- GIVEN PROBLEM:
Which lines in the data below contain the string "height"? Report each of them in full.

Element lookup records:
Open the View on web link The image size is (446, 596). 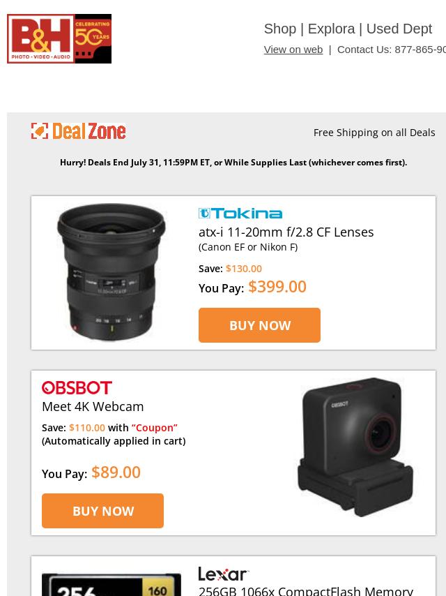tap(293, 50)
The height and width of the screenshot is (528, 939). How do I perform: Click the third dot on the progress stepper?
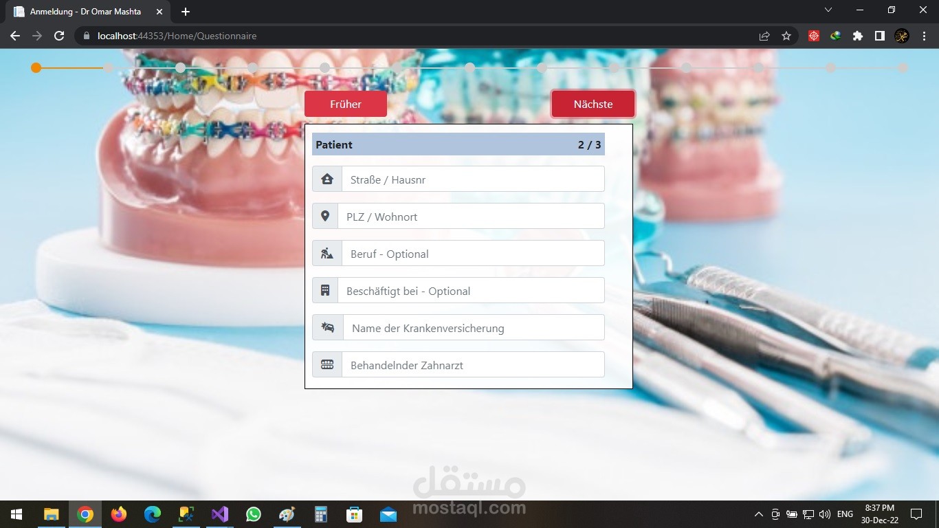180,68
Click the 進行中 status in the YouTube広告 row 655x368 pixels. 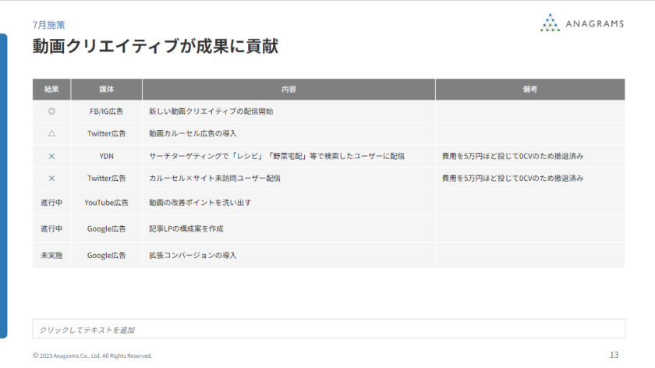tap(51, 203)
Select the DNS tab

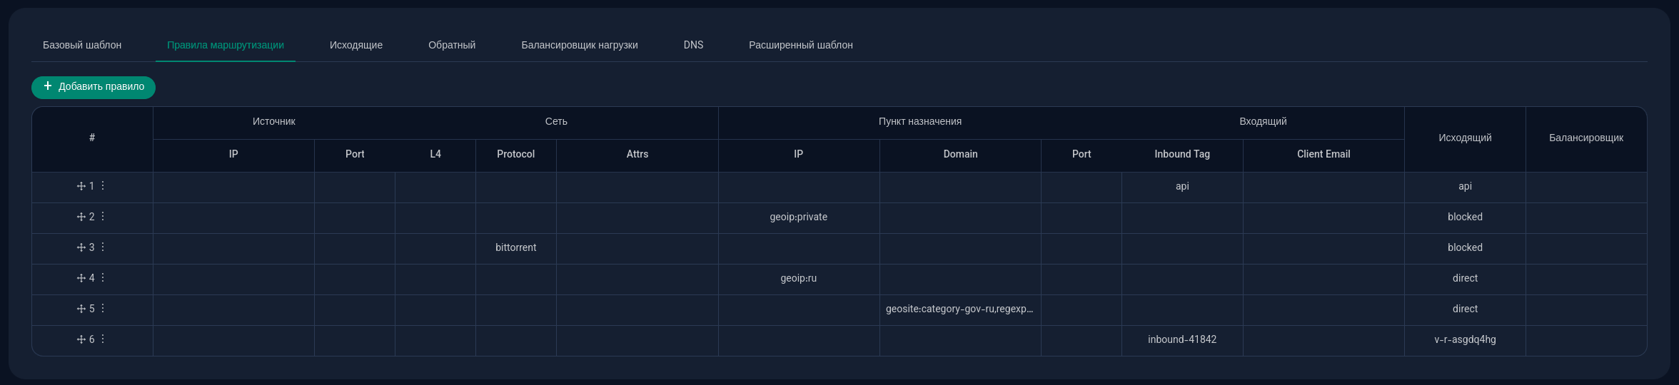pos(693,45)
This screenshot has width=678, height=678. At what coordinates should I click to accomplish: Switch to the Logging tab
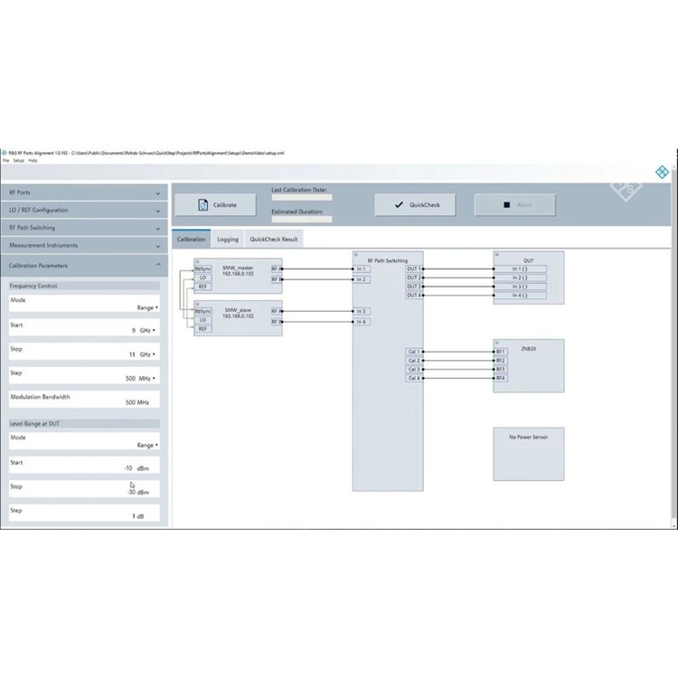[228, 240]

- EXERCISE SOLUTION:
The height and width of the screenshot is (528, 939). How do I perform: Click the third dot on the progress stepper?
This screenshot has width=678, height=678. At what coordinates should I click to accomplish: Switch to the Logging tab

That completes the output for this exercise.